しかし、府警がユーザーを事情聴取したところ、突撃する意志は否定したという。府警によると、ナウル共和国側も、被害届を出さないとの意向を示したとしている。
「『バカヤロー』とか使わない方が良い」とたしなめたが...
ナウル共和国は、ハワイとオーストラリアの間の南太平洋上にあり、人口1万2000人ほどの小さな島国だ。かつてはリン鉱石の産地として知られた。
同国政府観光局の公式Xは、ユーモアを挟んだゆるい投稿で人気を集めており、フォロワーは、人口を大幅に上回る52万人以上いる。
万博にもパビリオンを出して、南洋の魅力をPRしている。意味ありげな何もない台座などの展示が話題になり、フォロワーらと活発なやり取りをしている。
ところが、公式Xで、展示の解説について、自民党の小泉進次郎衆院議員の独特な「構文」を引き合いに出したところ、疑問や批判も出た。その結果、X担当者が厳重注意を受けて、3日間の謹慎処分になったと投稿した。
謹慎が明けた2025年5月20日、X担当者が発信を始めると、リプライを寄せたXユーザーから「お前、謹慎解けたばかりの分際なのにタメ口使ってポストしてるんじゃねーよバカヤロー」などと罵倒された。
これに対し、観光局は、この投稿を引用して、「人前で『バカヤロー』とか使わない方が良いですよ」とたしなめたが、ユーザーは、「『タメ口』が許されて『バカヤロー』が許されない意味が全く理解できませんね」と反論した。そして、「タメ口=人をナメてると捉えられる」などとして、こう書きこんだ。
「万博会場へ凸りますかね笑」
観光局は、これは脅しではないかなどとして、「万が一を考えて、本国政府、万博協会、警察にも相談します」と明らかにした。そして、「お知らせ」として、次のような投稿をした。
「大事にしたくないので、これで終わりにしたい」
「大阪万博ナウル共和国パビリオンに威力業務妨害を示唆するような声明がありました。当館には女性スタッフも多いことから本国政府と協議の結果、大阪府警察万博対策本部会場警察隊並びに公益社団法人2025年日本国際博覧会協会に本件を通報し、警備強化を依頼させていただくこととします」
その後、「凸ります」としたユーザーは、自らの言動に責任を持てないX担当者でいいのかと批判し、この投稿だけでは警察に逮捕されないはずだと強気だった。その一方で、ユーザーヘの批判も相次ぎ、ユーザーは、アカウントを非公開にする対応を取った。その後、一連の投稿について、「Xルールに違反している」として、アカウントは凍結された。
この騒ぎについて、万博を担当する大阪府警の会場警察隊は5月21日、J-CASTニュースの取材に対し、ユーザーから同隊に電話があって説明を受けたと明かした。
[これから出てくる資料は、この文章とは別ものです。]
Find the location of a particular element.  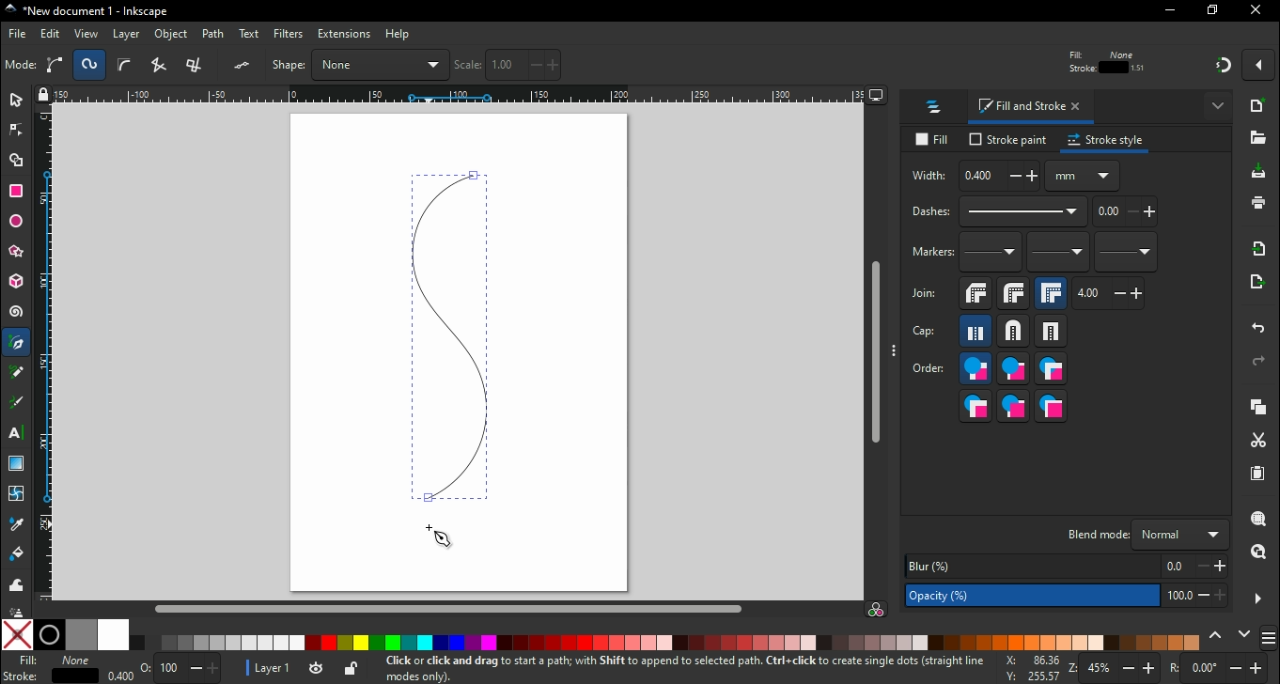

shape builder tool is located at coordinates (19, 162).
同隊がユーザーに事情聴取したところ、会場に突撃するかのような投稿について、「そのような気持ちで書いていない」と否定したという。
同隊では、ユーザーの書き込みを知って、日本国際博覧会協会(万博協会)の担当者からも話を聞いたと説明した。この担当者からは、ナウル共和国のカントリーマネージャーが「大事にしたくないので、これで終わりにしたい」との意向を示したとし、威力業務妨害などの被害届を出さないことを伝えられたという。その結果、同隊では、今後について、「万博の通常警戒を続けていきます」としている。